Jusqu’à la Révolution, la Prévôté subira de nombreuses modifications mais gardera sa fonction première.
Vendu comme bien national le 11 avril 1791, elle devient la propriété d’Étienne Casimir Verdevoy, juge de paix du canton de Roeux pour la somme de 51300 livres.
C’est à cette époque que surviennent de grands changements en démolitions, réorganisations et réaménagements du domaine. On parle maintenant du château Saint-Michel et non plus de la prévôté Saint-Michel.
Après le décés de Verdevoy survenu le 10 janvier 1841, sa veuve entreprend, en 1842, de vendre une parti du domaine à Xavier Crespel-Pinta ancien fabricant de sucre.
A cette date, il existe deux châteaux sur la propriété. Celui de Saint-Michel et le Vaudriet, petite demeure qui s’apparente davantage à un manoir qu’à un château. Il se situe entre la fontaine à Mouscrons et l’actuelle rue de Tilloy-les-Mofflaines.
C’est en 1874, que Mme de Bonnival fait construire une troisième demeure sur la partie nord du domaine entre la Scarpe et la fontaine à Mouscrons. Ce château, constitué de pierres et de briques, reprend le style Louis XIII.

**Données recueillies**
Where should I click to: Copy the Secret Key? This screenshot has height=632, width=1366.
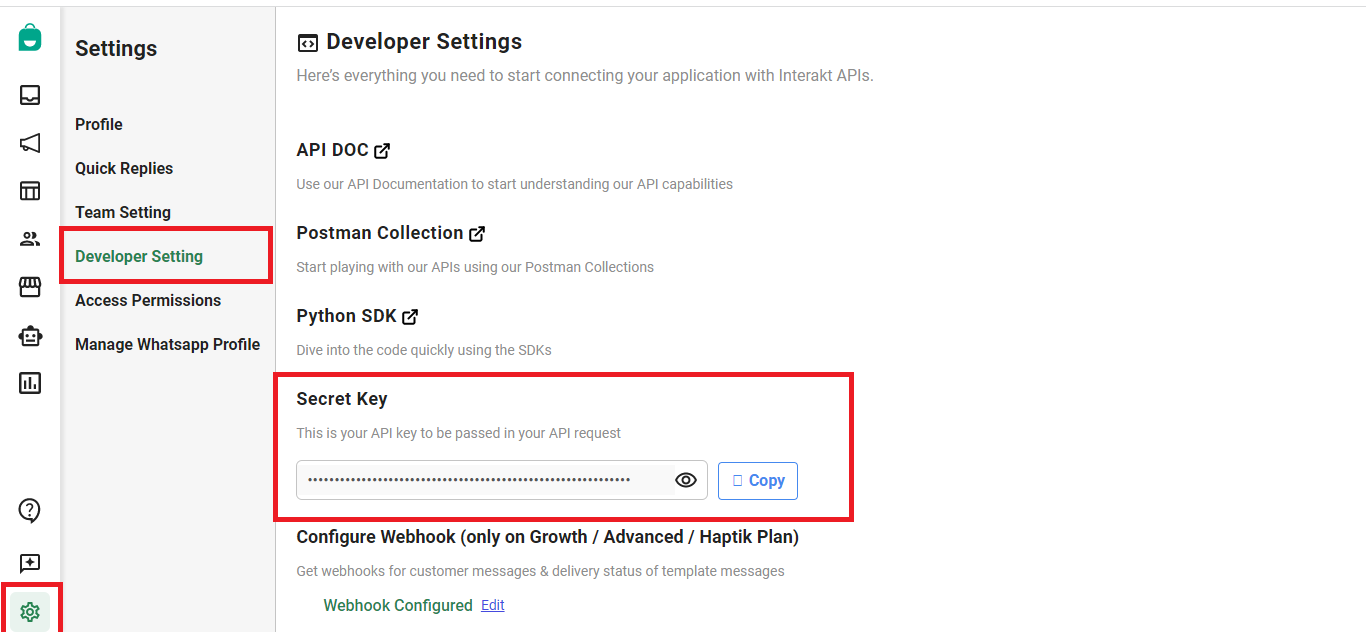pyautogui.click(x=758, y=480)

**Consignes**
1/ D'après l'extrait sur la prévôté Saint-Michel, pour quelle somme Étienne Casimir Verdevoy en devient-il propriétaire ?
2/ Recopiez mot pour mot le passage de l'extrait sur la prévôté Saint-Michel qui commence à « C’est à cette » et se termine à « fabricant de sucre. ».

**Corrigés**
1/ Pour la somme de 51300 livres.

2/
C’est à cette époque que surviennent de grands changements en démolitions, réorganisations et réaménagements du domaine. On parle maintenant du château Saint-Michel et non plus de la prévôté Saint-Michel.
Après le décés de Verdevoy survenu le 10 janvier 1841, sa veuve entreprend, en 1842, de vendre une parti du domaine à Xavier Crespel-Pinta ancien fabricant de sucre.